Ciudad De México, 28 de mayo de 2026.- La Fiscalía Capitalina separó de sus cargos a tres funcionarios debido a presuntas conductas de corrupción y omisiones en la investigación del feminicidio de Edith Guadalupe Valdés Zaldívar, joven de 21 años hallada muerta el 17 de abril en un edificio de la alcaldía Benito Juárez. La jefa de Gobierno, Clara Brugada, confirmó la medida y aseguró que “no podemos permitir que haya funcionarios que actúen de esta manera”, mientras la fiscal Bertha Alcalde Luján admitió un retraso “injustificable” en la respuesta institucional.
De acuerdo con las autoridades, los tres elementos removidos son: un ministerio público que omitió proporcionar información sobre el domicilio de la víctima; un policía de investigación señalado por presuntamente solicitar dinero a la familia para acelerar la búsqueda; y un segundo policía del turno siguiente que no realizó la visita a la dirección indicada. La fiscal Alcalde Luján calificó como “indignante” que la familia haya señalado con precisión el paradero desde un primer momento sin que se actuara con la inmediatez requerida.

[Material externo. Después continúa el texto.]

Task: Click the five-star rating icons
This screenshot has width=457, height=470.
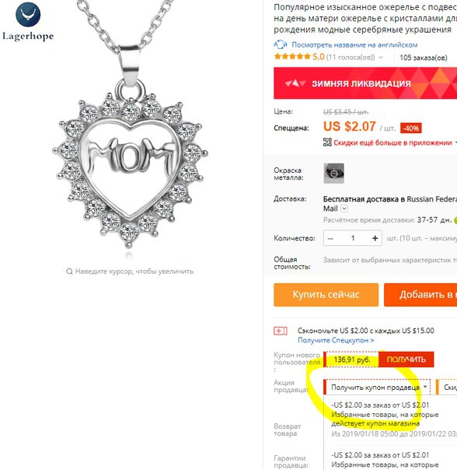Action: pyautogui.click(x=292, y=57)
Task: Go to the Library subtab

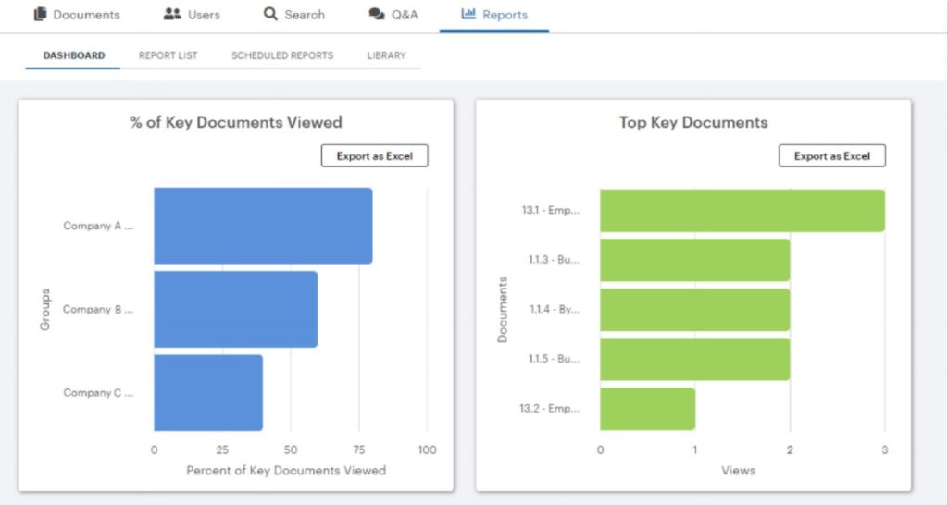Action: pos(386,55)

En conferencia, la titular de la Fiscalía reconoció explícitamente una “dilación de 15 horas desde que se contaba con ese dato específico”, refiriéndose a la última ubicación del celular de Valdés Zaldívar proporcionada por sus parientes, lo cual “no se justifica de ninguna manera y será sancionado”. Los familiares reportaron la desaparición el 15 de abril, tras perder contacto con la joven cuando se dirigía a una entrevista de trabajo, aportando incluso material de cámaras de seguridad obtenido por un investigador privado.
A pesar de contar con la ubicación en el edificio de Avenida Revolución 829, colonia Nonoalco, las autoridades llegaron al inmueble hasta las 20:30 horas del 16 de abril. En ese momento no pudieron ingresar de inmediato debido a que la administradora del complejo negó el acceso y afirmó que la víctima no había entrado. La administración y el vigilante del inmueble ya se encuentran declarando sobre el feminicidio, bajo la sospecha de obstrucción de justicia.
Respecto a las causas de la muerte, existe información divergente en los reportes iniciales. Por un lado, la fiscal Bertha Alcalde Luján informó que la víctima fue asesinada con un desarmador encontrado en la caseta de vigilancia, presentando heridas en el tórax provocadas por dicho objeto. Por otro lado, primeras valoraciones médicas citadas indican que el cuerpo presentaba golpes muy fuertes como probable causa del deceso, hipótesis que deberá confirmarse mediante la necropsia para determinar la hora aproximada de la muerte.
La investigación también indaga si los funcionarios obstaculizaron el proceso al solicitar a la familia esperar 72 horas para abrir la carpeta de investigación, un procedimiento contrario a la ley. Sobre el avance del caso contra los autores materiales, Clara Brugada declaró: “De ninguna manera va a quedar este caso impune. Sabemos que ya hay un detenido y que se están investigando todos los puntos”.